(Data for the task)
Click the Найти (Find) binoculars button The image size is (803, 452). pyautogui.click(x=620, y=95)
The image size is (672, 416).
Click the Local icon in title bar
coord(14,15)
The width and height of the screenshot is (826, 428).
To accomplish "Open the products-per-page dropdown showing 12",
(End Data for the task)
(Data for the task)
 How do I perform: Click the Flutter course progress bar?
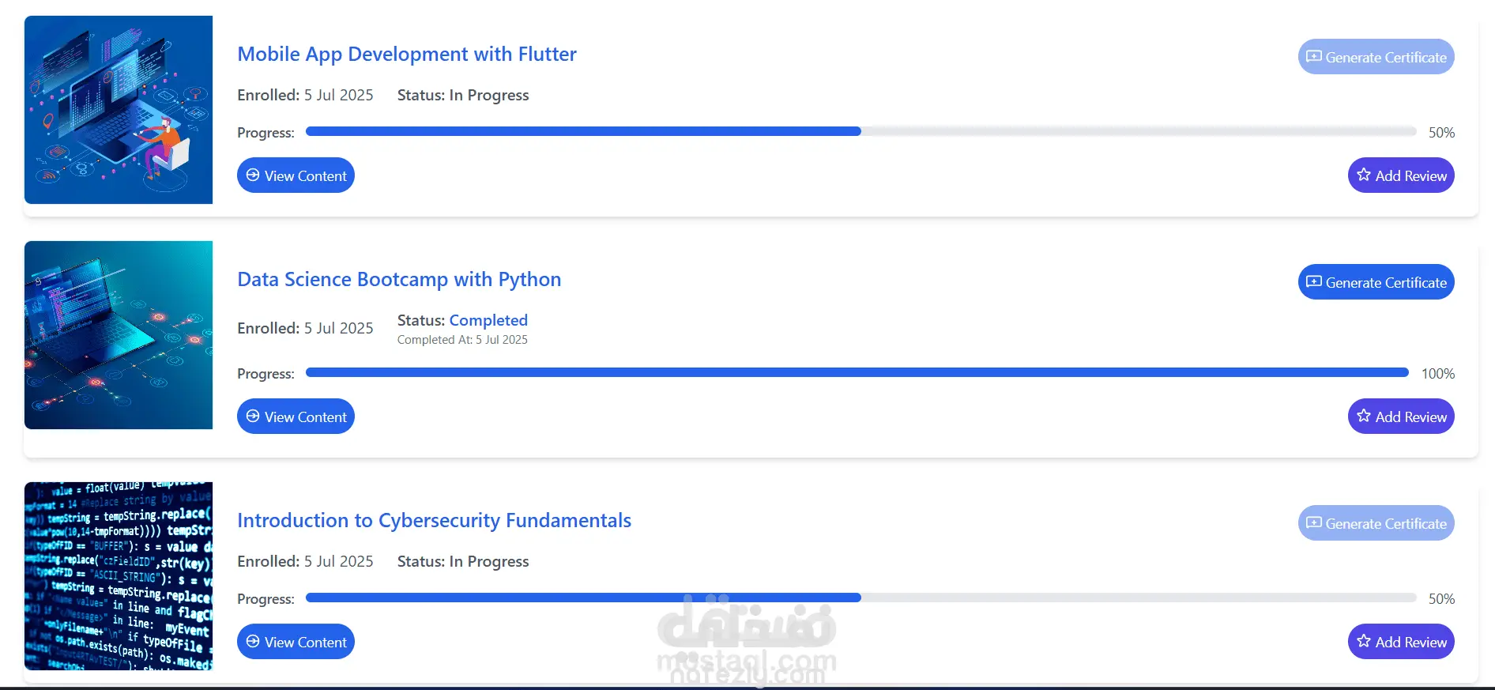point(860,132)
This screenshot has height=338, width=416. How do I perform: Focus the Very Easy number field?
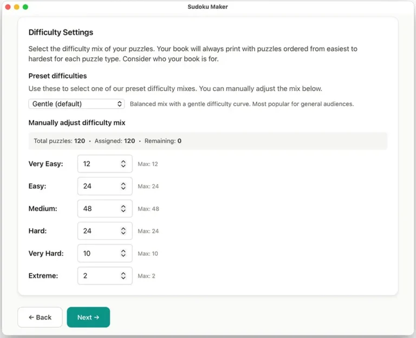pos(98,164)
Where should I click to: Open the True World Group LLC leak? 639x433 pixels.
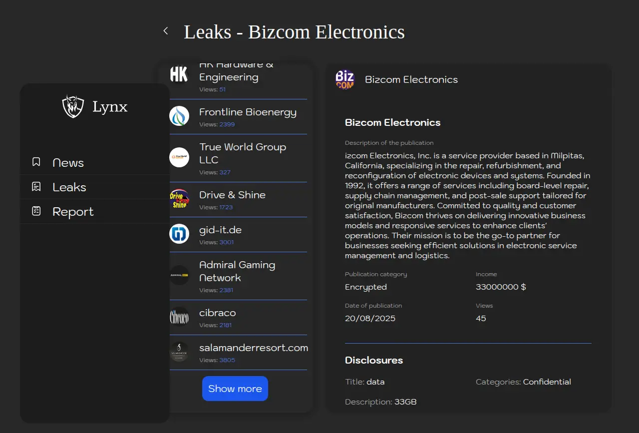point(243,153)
(End Data for the task)
### Exercise
Starting at the line above that contains "Click the Local icon in title bar", write out each line exactly until the line that contains "the products-per-page dropdown" has been written, and stop there.

### Answer section
Click the Local icon in title bar
coord(14,15)
The width and height of the screenshot is (826, 428).
To accomplish "Open the products-per-page dropdown showing 12",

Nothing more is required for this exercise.